_WHAT IS NEEDED_.
Please restate each line of the data that follows word for word, skipping any image.

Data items
-- Opening Marker --

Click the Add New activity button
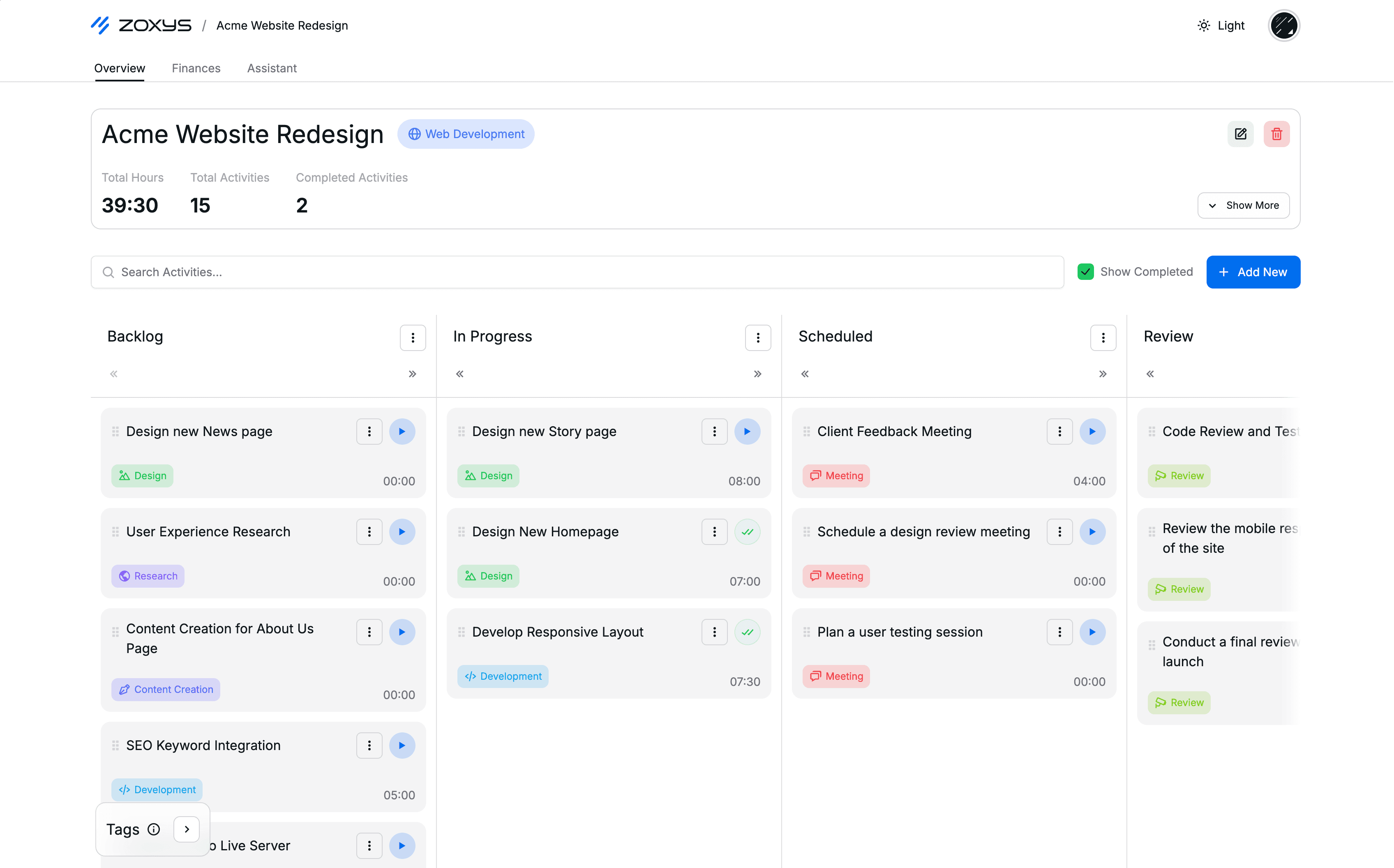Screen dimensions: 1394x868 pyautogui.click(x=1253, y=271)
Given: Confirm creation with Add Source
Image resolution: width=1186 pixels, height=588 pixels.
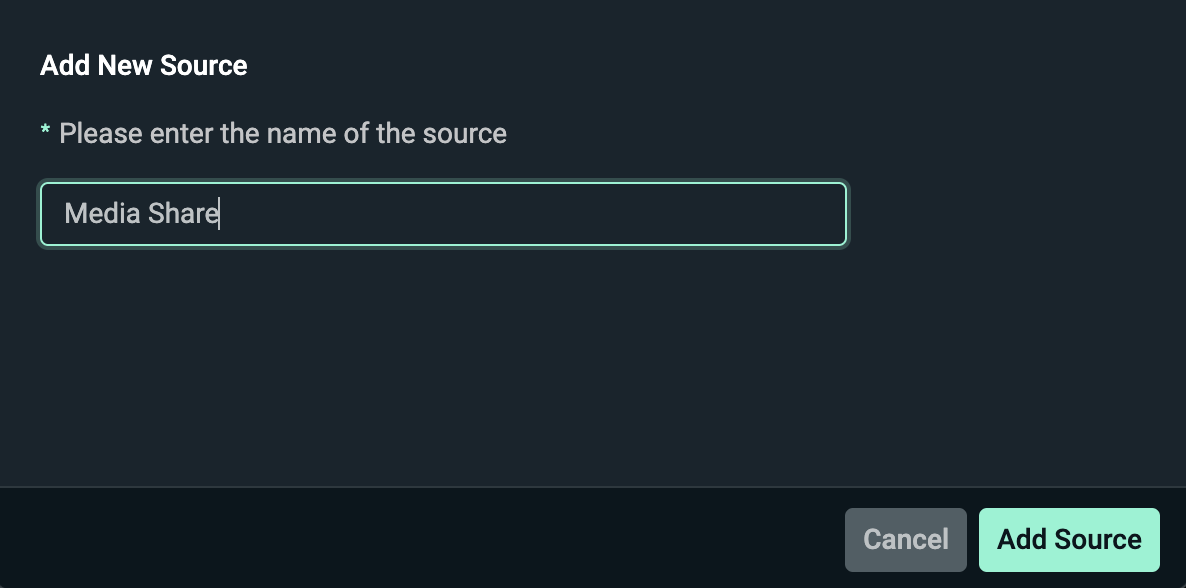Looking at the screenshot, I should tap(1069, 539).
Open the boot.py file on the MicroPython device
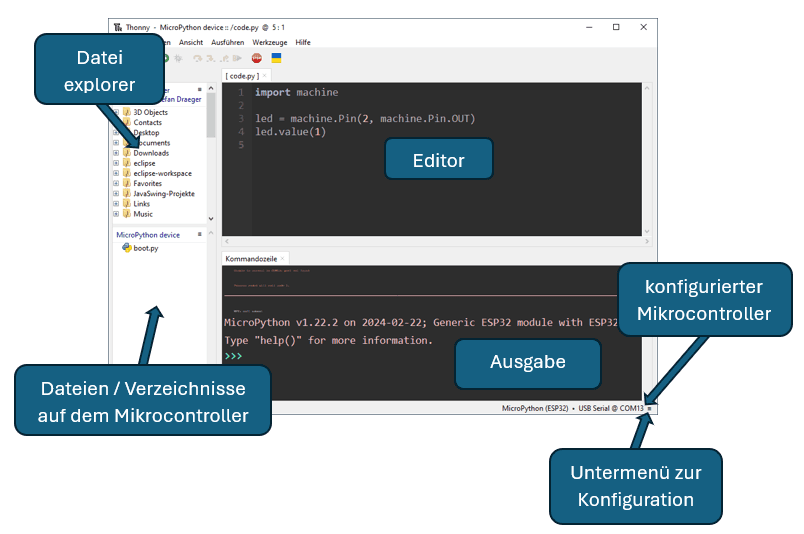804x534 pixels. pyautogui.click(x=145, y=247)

-- Closing Marker --

_RESULT OF THE TASK_.
Click the Add New activity button
Screen dimensions: 1394x868 pyautogui.click(x=1253, y=271)
Given: Confirm creation with Add Source
Image resolution: width=1186 pixels, height=588 pixels.
Looking at the screenshot, I should tap(1069, 539).
Open the boot.py file on the MicroPython device
804x534 pixels. pyautogui.click(x=145, y=247)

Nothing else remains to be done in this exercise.